都市景観における害虫駆除サービスの定量化:artificial caterpillarを用いた検証
Quantifying pest control services in urban landscapes using artificial caterpillars

*島田翔, 吉田薫, 曽我昌史(東京大学)
*Sho Shimada, Kaoru Yoshida, Masashi Soga(Tokyo Univ.)

 近年、新たな都市の生態系サービスの一つとして「害虫駆除サービス(庭や街路樹などにおける害虫抑制機能)」が注目されている。しかし、捕食圧を屋外で計測・観察することは困難であることから、本サービスの実態は未だ不明である。そこで本研究では、artificial caterpillar(モデルイモムシ)を用いた調査手法(イモムシの模型を野外に設置し、捕食者の攻撃痕から、捕食圧を測る手法)を活用し、都市の街路樹景観における害虫駆除サービス(天敵類による捕食圧の程度)を定量化することを目的とした。
 調査は、2018年9月に都内14か所の街路樹景観(9カ所の都心のサイトと5カ所の郊外のサイト)で行った。各サイトで、60個体のモデルイモムシ(プラスチック製粘土:約30㎜×5㎜)をツツジ属植物の葉上に設置した。その際、各サイトでイモムシは、樹冠の葉と、樹冠から10cm以上低い位置の葉、の二カ所にそれぞれ30個体ずつ設置した。イモムシは設置から20日後に回収し、イモムシへの攻撃の痕跡の有無・種類(鳥、節足動物、腹足類による攻撃に分類)を記録した。

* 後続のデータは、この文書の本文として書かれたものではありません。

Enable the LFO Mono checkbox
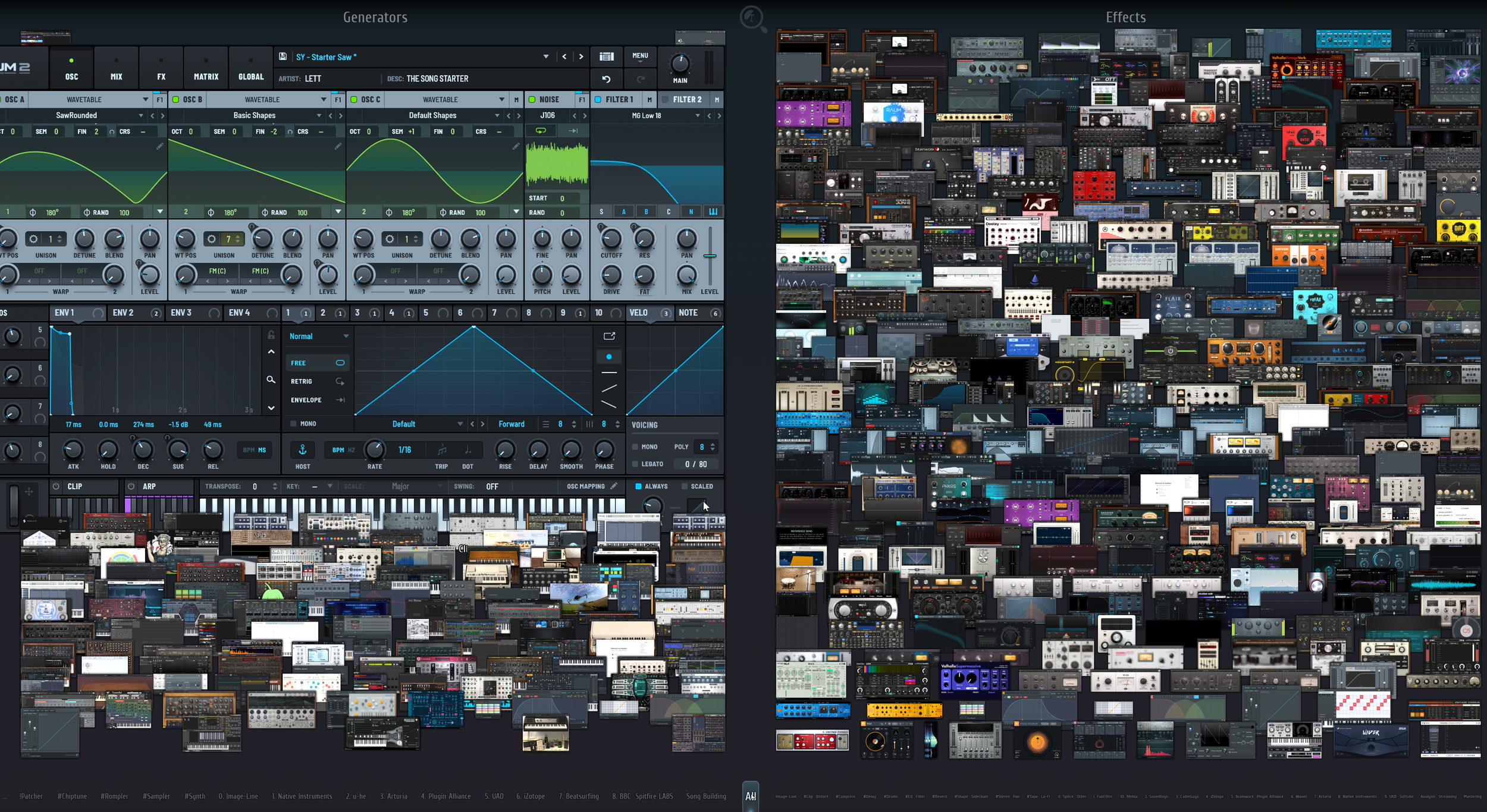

 調査の結果、設置した840個体のイモムシのうち657個体が回収され、そのうち141個体(約21%)に攻撃痕が残されていた。攻撃痕は節足動物によるものが大部分を占めていたが(114個体)、腹足類や鳥類による痕も見られた。解析の結果、節足動物による攻撃痕は、都心に比べて郊外のサイトで多くなる傾向が見られた。この傾向は特に樹冠よりも低い位置に設置したイモムシで顕著であったことから、郊外では地表性昆虫類(主に樹冠よりも低い位置で捕食を行うと考えられる生物分類群)による捕食圧が高い可能性が示唆された。本発表では、今回の知見を踏まえ、都市における害虫駆除サービスを測るうえでのartificial caterpillarの有効性や発展性について発表する。